Artificial intelligence (AI) is made up of data, chips or code, but also of the stories and metaphors we use to represent it. Stories matter. The imaginary around a technology determines how it is understood by the public and therefore guides its use, its design and its social impact.
So there is concern that, according to most studies, the dominant portrayal of AI bears little resemblance to its reality. The ubiquitous images of humanoid robots and the anthropomorphic narrative of chatbots as “assistants” and artificial brains are appealing at a commercial or journalistic level, but are based on myths that distort the essence, capabilities and limitations of current AI models.
If the way we represent AI is misleading, how will we truly understand this technology? And if we don't understand it, how will we be able to use it, regulate it or align it with our interests?
The myth of autonomous technology
The distorted representation of AI is part of a widespread confusion that the theorist Langdon Winner christened “autonomous technology” as early as 1977: the idea that machines have taken on a kind of life of their own and act on their own in a deterministic and often destructive way on society.
AI now offers the perfect embodiment of that vision, because it flirts with the myth of the creation of an intelligent, autonomous being... and the punishment derived for arrogating that divine function to itself. An ancestral narrative pattern that goes from Frankenstein to Terminator, from Prometheus to Ex Machina.
The myth of autonomous technology can already be sensed in the ambitious term “artificial intelligence”, coined by the computer scientist John McCarthy in 1955. The term turned out to be a success despite - or perhaps because of - its many misunderstandings.
Metaphors that confuse us
The language used by many media, institutions and even experts to talk about AI is riddled with anthropomorphism and animism, images of robots and brains, consistently false stories about machines rebelling or acting in inexplicable ways, and debates about their supposed consciousness, not to mention a sense of urgency and inevitability.
That vision culminates in the narrative that has driven the development of AI since its inception: the promise of general AI (GII), a supposed human- or superhuman-level intelligence that will change the world or even the species. Companies like Microsoft or Open AI and tech leaders like Elon Musk have been predicting GII as an ever-imminent milestone.
However, the path to such a technology is unclear and there is not even a consensus on whether it will ever be possible to develop it.

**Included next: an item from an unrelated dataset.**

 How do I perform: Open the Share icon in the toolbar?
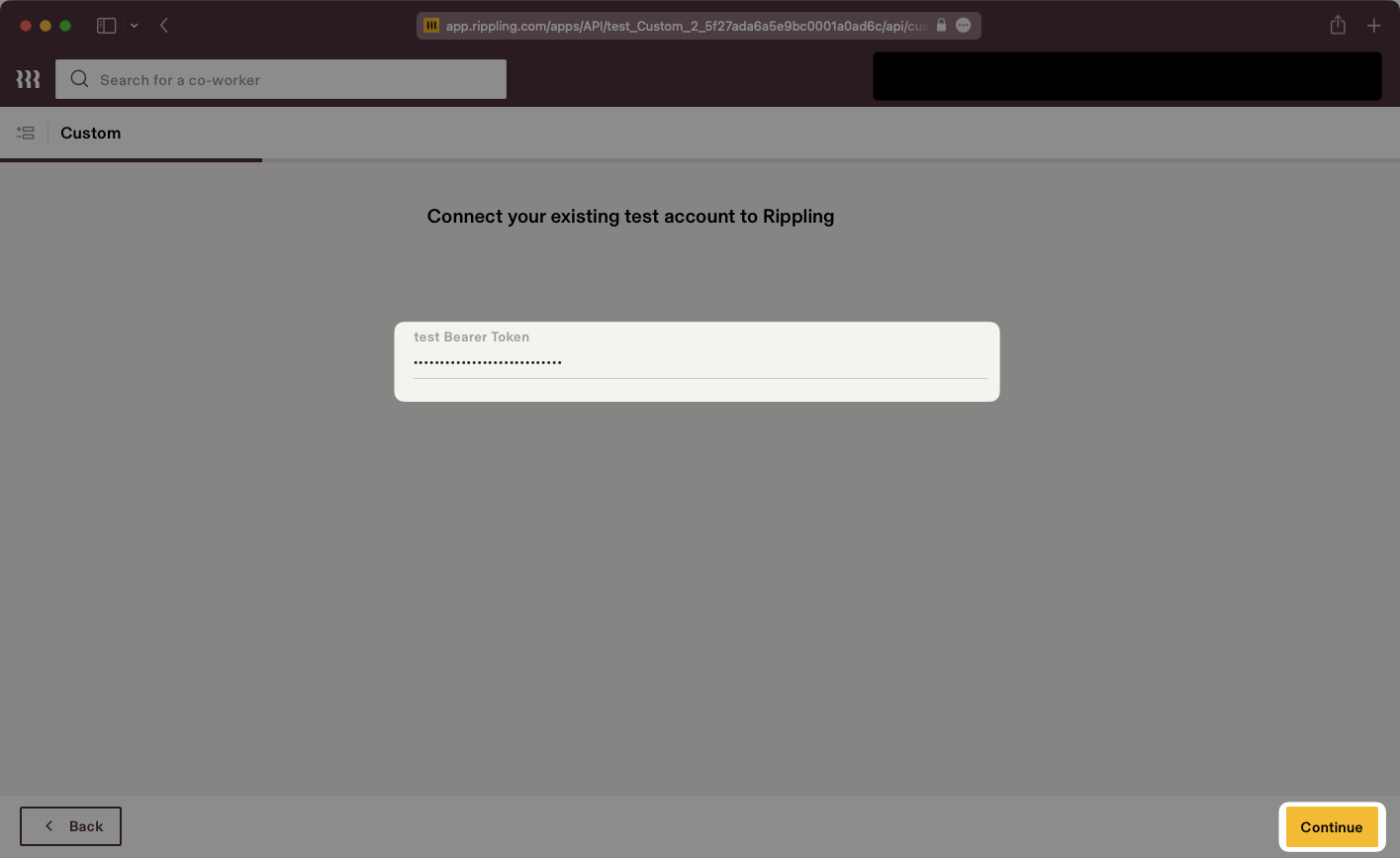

Story, power and the bubble
The problem is not only theoretical. The deterministic and animistic view of AI constructs a deterministic future. The myth of autonomous technology serves to inflate expectations about AI and divert attention from the real challenges it poses, thus hindering a more informed and pluralistic public debate about the technology. In a landmark report, the AI Now Institute therefore refers to the promise of AGI as “the argument to end all arguments”, a way to avoid any questioning of the technology.
In addition to a mixture of exaggerated expectations and fears, these narratives are also responsible for inflating the potential AI economic bubble that various reports and technology leaders have warned about. If such a bubble exists and eventually bursts, it is worth remembering that it was fuelled not only by technical achievements, but also by a representation that is as shocking as it is misleading.
A narrative shift
Fixing the broken narrative of AI requires foregrounding its cultural, social and political dimensions. That is, leaving behind the dualistic myth of autonomous technology and adopting a relational perspective that understands AI as the fruit of an encounter between technology and people.
In practice, this narrative shift consists of shifting the focus of representation in several ways: from technology to the humans who guide it, from the technutopian future to a present under construction, from apocalyptic visions to present risks, from AI presented as unique and inevitable to an emphasis on people's autonomy, choice and diversity.
Various strategies can drive such displacements. In my book Tecnohumanismo. For a narrative and aesthetic design of artificial intelligence, I propose a series of stylistic recommendations to escape from the narrative of autonomous AI. For example, avoiding its use as the subject of the sentence, when it corresponds to the role of tool, or not attributing anthropomorphic verbs to it.
Playing with the term “AI” also helps to see how much words can change our perception of the technology. What happens when we replace it in a sentence with, for example, “complex task processing”? This is one of the less ambitious but more accurate names for the discipline in its origins?
Key debates about AI, from its regulation to its impact on education or employment, will continue to rest on swampy ground as long as the way we represent it is not corrected. Designing a narrative that makes the socio-technical reality of AI visible is an urgent ethical challenge that will benefit both technology and society.